Moody's analysts wrote that while J&J's size and diversity of products has boosted its rating in the past, the "consumer products business is becoming less synergistic with J&J as a whole due to fewer opportunities to apply scientific innovation and changing consumer preferences."


Investors have seemed uninspired by the news as J&J's stock has remained relatively flat since the announcement.


Throughout Friday's call, executives continually said a benefit of the split will be the ability of the pharmaceutical and medical device groups to work and innovate together in the same treatment categories.

Duato pointed to lung cancer treatments, where the medical device business can combine its Monarch surgical robotic system for bronchoscopy diagnostics and the company's oncology therapeutics.


However, Wells Fargo analyst Larry Biegelsen pushed back on the idea of collaboration, saying that "we really haven't seen a lot of successful examples of synergies between the two segments." Biegelsen asked why J&J did not just divide into three separate businesses.

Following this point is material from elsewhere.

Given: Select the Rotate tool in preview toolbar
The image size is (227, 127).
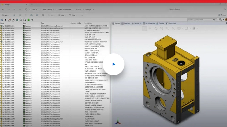Looking at the screenshot, I should pos(156,28).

Gorsky did mention lung cancer as an area the units can work together, but the CEO spent more time breaking down the similarities in the operations rather than specific areas the segments will collaborate, such as similar regulatory pathways, distributions channels, investment in clinical development and overlap in sales, marketing and contracting.


"These two businesses share many more common themes versus our consumer business, and we think that it makes strategic sense for these two businesses to continue to work together," Gorsky said.

J&J's split follows two other key divisions in the medtech space. GE announced last Tuesday the company will divide into three, with GE Healthcare becoming a separate company in early 2023, and Zimmer Biomet announced in February that the company is spinning off its dental and spine units into an independent company.


Similar to J&J and GE, Zimmer CEO Bryan Hanson said at the time of the announcement that the split allows the orthopaedics company to focus more on specific markets, which will be the hip and knee spaces. Zimmer's spinoff is expected to be final by mid-2022.